Comma Before “Along With”? (Helpful Examples)

The use of punctuation in the English language is very important. When used improperly, punctuation can change the entire context of a sentence, presenting a completely different message. So it’s important to know whether or not a comma is needed before saying “along with.”

In this post, we’ll be discussing exactly that.

Comma Before “Along With”?

You must use a comma before “along with” if the information presented afterward is not critical to the meaning of the sentence. If the information presented after “along with” is required for the sentence to make sense, don’t include a comma. If the information is parenthetical, a comma is used.

comma before along with

Maybe you don’t know what “parenthetical” means. Parenthetical information is “supplementary.” While this info adds something to a sentence, it’s not required for it to make sense. For example:

  • I believe that Claire, along with everyone else for that matter, should watch this movie.

If you were to cut out everything between the two commas, you would get:

  • I believe that Claire should watch this movie.

As you can see, this sentence still makes sense. The information provided after “along with” is parenthetical, unnecessary for the sentence to be logical. This information after the first comma is a relative clause, secondary to “Claire should watch this movie” but not crucial to the sentence structure.

This is true if “along with” is at the beginning of a sentence, or if “along with” is at the end of a sentence (just not as the first or last words, since you can’t start a sentence with a comma and you can’t end a sentence with “along with.”)

This also means that the opposite is true. If the information provided by “along with” is mandatory for the sentence to make sense, it is part of the main clause, not a relative clause. Thus, no comma is needed before “along with.” For example:

  • I can’t go along with your plan.

The information after “along with” is mandatory for the sentence to make sense. Therefore, no comma is needed before “along with.”

When to Use a Comma Before “Along With”

You should use a comma before “along with” when a relative clause is included in the sentence.

The main message of a sentence is the primary clause. Without this clause, the sentence doesn’t make any sense. However, you can include supplementary information in a sentence that is not mandatory for one to understand the sentence. This is called a relative clause.

Considering the following sentences:

  • George, along with Sarah, is going to the theater.
  • Our nation, along with support from our comrades, is going to war.
  • Hubert, along with his friends, intends to commit a crime.

In all of these sentences, the information contained within the commas is not necessary for the sentences to make sense. You could remove the information entirely and still have a complete sentence. In these relative clauses, “along with” should have a comma before it.
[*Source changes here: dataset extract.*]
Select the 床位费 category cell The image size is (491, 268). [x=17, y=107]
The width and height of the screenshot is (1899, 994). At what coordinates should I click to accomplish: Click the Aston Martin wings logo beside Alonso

The comma separates the relative clause from the main clause, letting a reader know which information is the main info and which is supplementary. But there is one situation in which you don’t put a comma before “along with” even when a relative clause is involved. Consider the following:

  • Along with Martha and Jan, Zoe voted for pizza tonight.

In this sentence, the main clause is “Zoe voted for pizza tonight.” The relative clause is “along with Martha and Jan.” But the relative clause came first in the sentence, making “along” the first word. Because you can’t start a sentence with a comma, “along with” is not preceded by a comma here.

When to Not Use a Comma Before “Along With”

“Along with” is often used to introduce additional information to a sentence. In those cases, you put a comma before it to separate the supplementary information from the main information. But what if “along with” is being used as part of the main clause? In that case, a comma is not needed before it.

Consider the following examples:

  • I won’t go along with this.
  • Our vessel is drifting along with the current.
  • We are moving along with gusto and purpose.

In all of these sentences, there is no additional information, only a main clause. Removing “along with” would detract from the main clause, and these sentences would no longer make any sense. When “along with” is part of a main clause like this, you do not put a comma before it.

This is true regardless of any particular style guide. AP, Chicago, whatever you prefer, a comma is used before “along with” when it introduces a relative clause, but not when “along with” is part of a sentence’s main clause.

Is It Ever Correct to Use a Comma After “Along With”?

You would not use a comma after “along with” in most cases. That’s because a comma is used to separate clauses in a sentence, and “along with” is usually introducing a new clause, not existing at the end of one. Consider the following example:

  • Incorrect: Horus, along with, James and Tate, is going to the store.

By separating “along with” via a comma after it, you are saying that “along with” is its own clause. But that is clearly wrong. “Along with” is part of the entire relative clause “along with James and Tate.” Therefore, no comma should separate any part of that clause. Here are some other incorrect examples:

  • Incorrect: Along with, Marcus, Delilah is riding the bus to school.
  • Incorrect: He, along with, his friends, is a member of the chess club.
  • Incorrect: A good diet, along with, plentiful exercise, makes for a healthy body.

All of these sentences would become correct if only the comma after “along with” was removed.

Final Thoughts

A comma must be used before “along with” if it is introducing a relative clause that contains supplementary information that is not strictly required for a sentence to make sense. A comma is not used if “along with” is part of a main clause. A comma is never used after “along with.”